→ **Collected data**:
□ □ □ □

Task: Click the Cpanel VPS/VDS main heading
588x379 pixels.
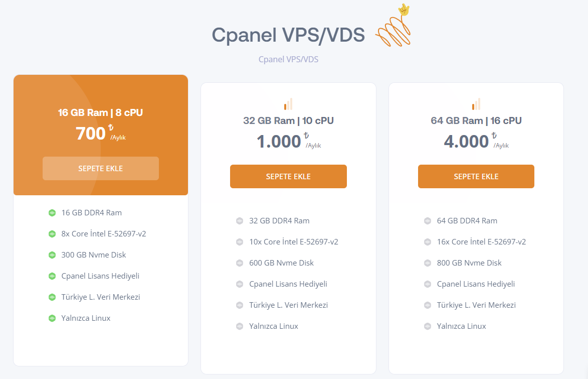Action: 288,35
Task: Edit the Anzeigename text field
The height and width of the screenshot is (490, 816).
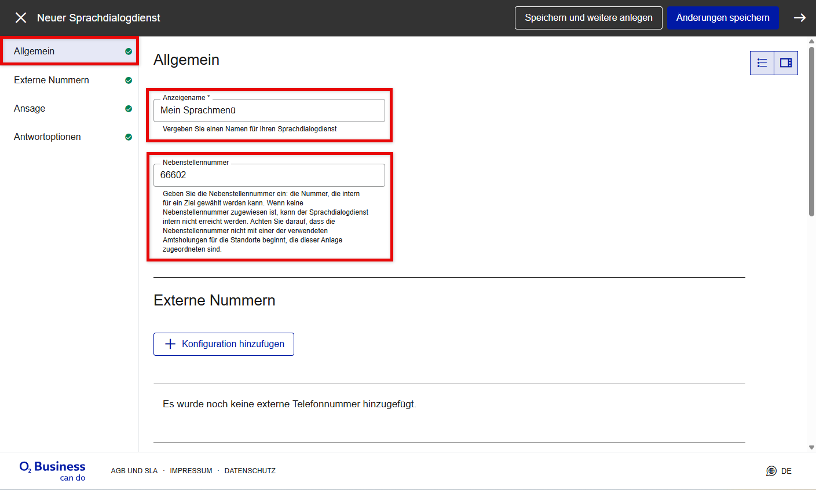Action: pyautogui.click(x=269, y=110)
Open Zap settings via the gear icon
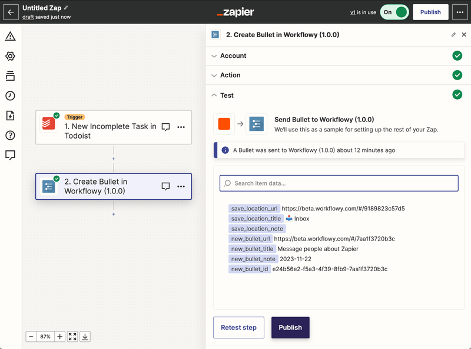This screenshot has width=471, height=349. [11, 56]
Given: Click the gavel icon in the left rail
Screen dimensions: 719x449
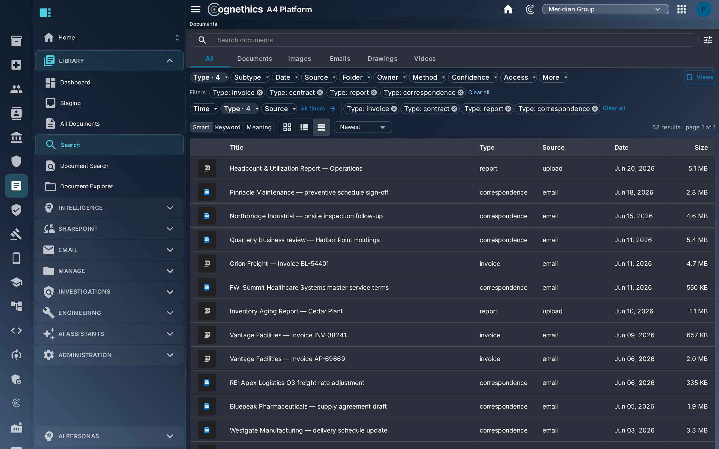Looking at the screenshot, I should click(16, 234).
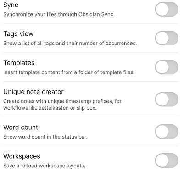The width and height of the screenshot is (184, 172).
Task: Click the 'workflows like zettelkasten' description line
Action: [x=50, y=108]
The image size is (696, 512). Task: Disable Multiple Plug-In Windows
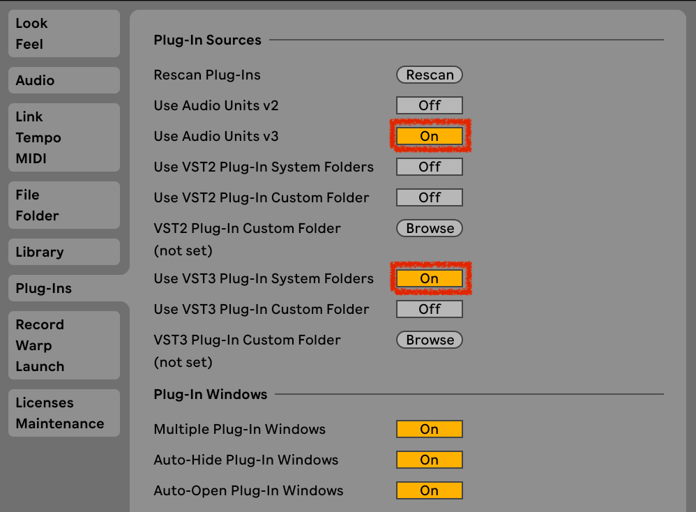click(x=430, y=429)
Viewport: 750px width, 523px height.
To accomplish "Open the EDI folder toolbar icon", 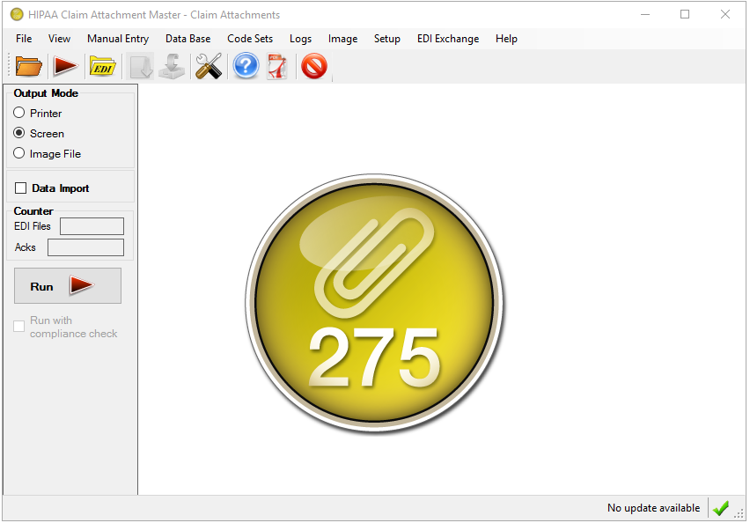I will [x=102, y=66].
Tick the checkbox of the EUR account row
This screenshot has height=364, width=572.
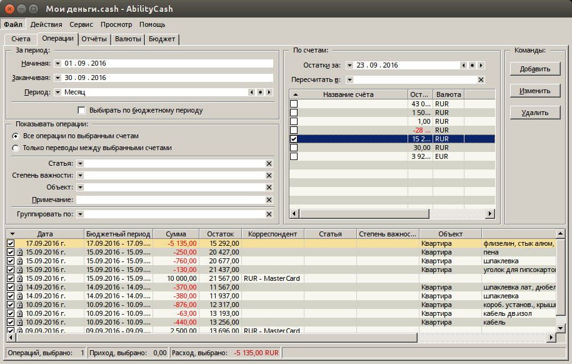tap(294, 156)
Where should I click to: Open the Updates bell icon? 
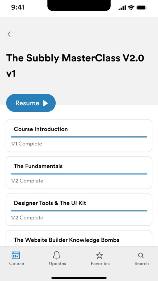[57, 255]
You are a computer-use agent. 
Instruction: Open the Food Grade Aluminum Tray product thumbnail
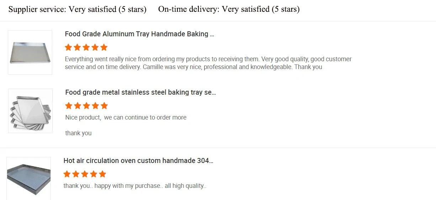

□ □ □ □

→ **About this task**:
Only the lines from the one holding "Where should I" through the end of the records belong in the answer, copied exactly and without pictures.

→ **Task solution**:
Where should I click to: Open the Updates bell icon? 
[57, 255]
You are a computer-use agent. 
Instruction: Open the Food Grade Aluminum Tray product thumbnail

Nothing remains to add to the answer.